In order to reduce the number of logging runs, and also because data interpretation is often based on multiple properties, logging tools are often joined together in a “tool string.” The tool string permits multiple properties to be measured during a single logging run. Flexible joints are added in long tool strings to ease passage in the borehole, and to allow different sections to be centralized or eccentralized. If the total length of the tool string is very long, it may be necessary to make two or more logging runs with shorter tool strings. However, the additional time required may add considerably to the expense of the logging operation.


The current state of the art in commercial borehole logging is modular tool strings. Modular tool strings permit a particular hardware configuration to be selected at the surface before commencement of logging operations. One aspect of hardware configuration is tool selection. In particular, a subset of tools is selected from an available suite of tools based on expected environmental and formation characteristics. An example of tool selection based on expected environmental and formation characteristics is described in Griffiths, R., Barber, T. and Faivre, O., 2000 Optimal evaluation of formation resistivities using array induction and array laterolog tools, SPWLA 41st logging symposium, in which an array resistivity tool is selected rather than an array induction tool for a conductive environment. Similarly, with formation testers, either a probe or packer module is selected depending upon permeability. Some multi-probe tools used in formation testing also permit the distance between sink and the observation probes to be selected at the surface prior to logging. Similarly, a sonic logging tool may be preprogrammed for the frequency bandwidth for a fast or a slow formation. Nevertheless, further improvements in logging tools and techniques are desirable, because of the limited flexibility with these choices.


SUMMARY OF THE INVENTION

The present invention is predicated in-part on recognition that surface-configurable, suit-for-purpose logging tool hardware cannot always be properly configured a priori because of a lack of sufficient information about the geological formations needed to select the appropriate hardware configuration.
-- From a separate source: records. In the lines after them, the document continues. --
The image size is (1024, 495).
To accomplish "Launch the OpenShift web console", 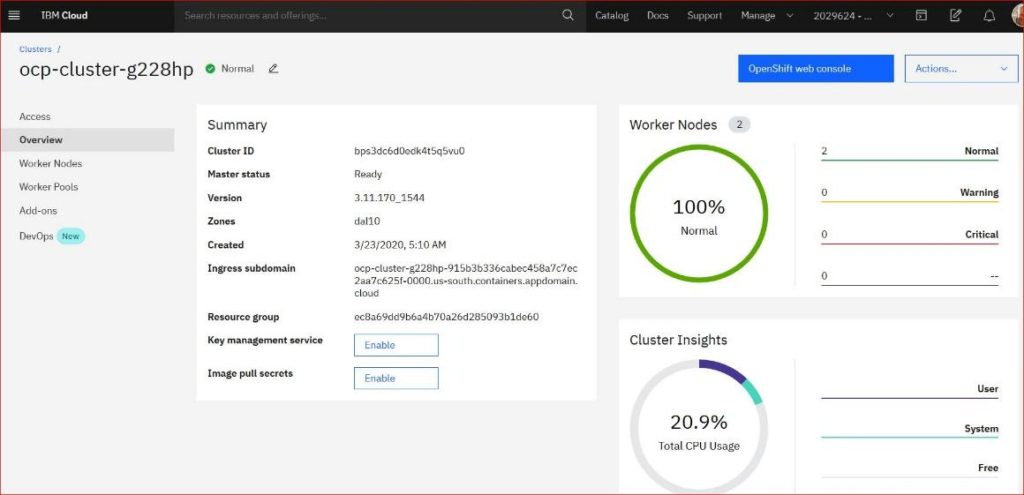I will point(816,69).
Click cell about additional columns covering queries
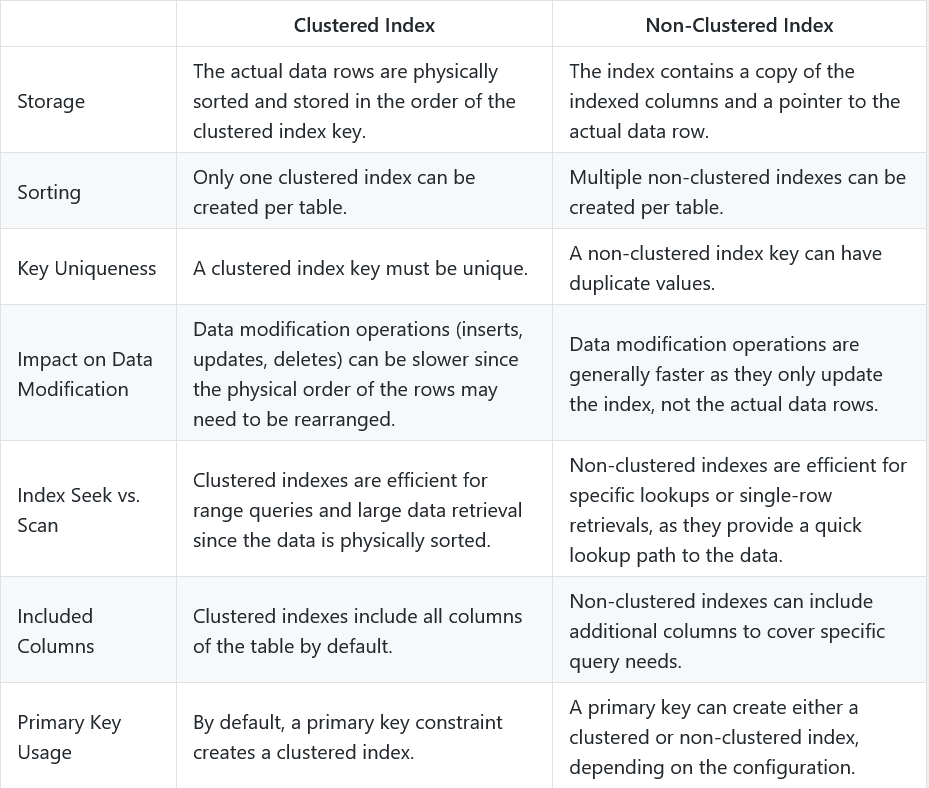The height and width of the screenshot is (788, 929). pyautogui.click(x=727, y=630)
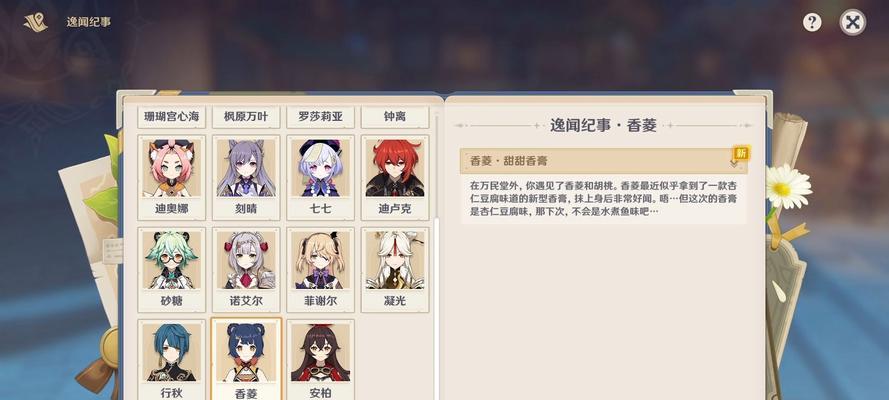Collapse the 香菱·甜甜香膏 entry header

[603, 161]
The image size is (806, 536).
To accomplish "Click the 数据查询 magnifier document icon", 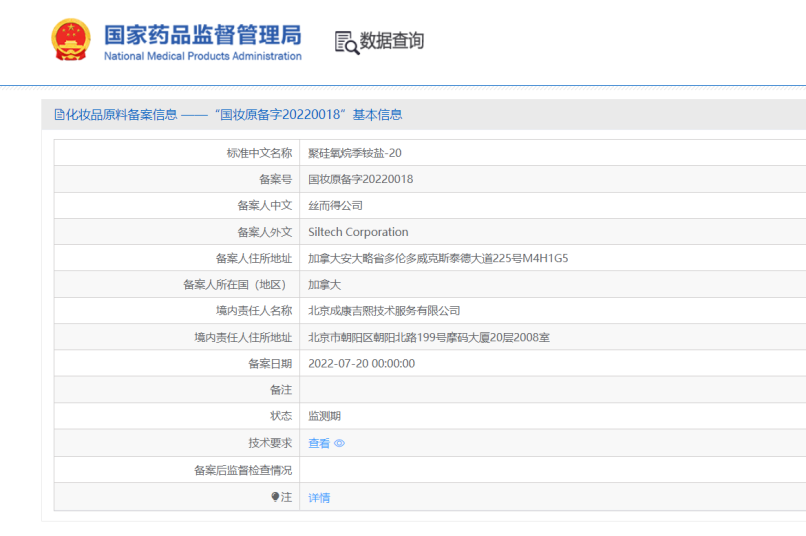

Further, regardless of the extent to which a proper hardware adaptation has been made, it is desirable to complement the acquisition with algorithmic processing and inversion to enhance the characterization of a desired formation attribute.


In accordance with one embodiment of the invention, a method of obtaining targeted measurements from a logging tool in a borehole comprises the steps of: identifying at least one second order feature associated with the formation; calculating a logging tool sensor configuration for the identified second order feature; adjusting the logging tool to achieve the calculated sensor configuration, while the logging tool is in the borehole; and logging the identified second order feature with the logging tool.


In accordance with another embodiment of the invention, apparatus for obtaining targeted measurements from a borehole environment comprises: a logging tool operable within the borehole environment in response to data or signaling to adopt a specified sensor configuration; and an analyzer unit operable to identify at least one second order feature associated with the formation, calculate a logging tool sensor configuration for the identified second order feature, and signal to the logging tool, thereby prompting the logging tool to adjust to achieve the calculated sensor configuration, while the logging tool is in the borehole, and log the identified second order feature.


One advantage of at least one embodiment of the invention is reduction in time required for logging. The reduction in time is generally provided by reducing the number of logging runs required to achieve a desired result, which is accomplished by reconfiguring the logging tool in the borehole to log different second order features, rather than configuring a tool at the surface for each logging run, and executing a new logging run for each configuration.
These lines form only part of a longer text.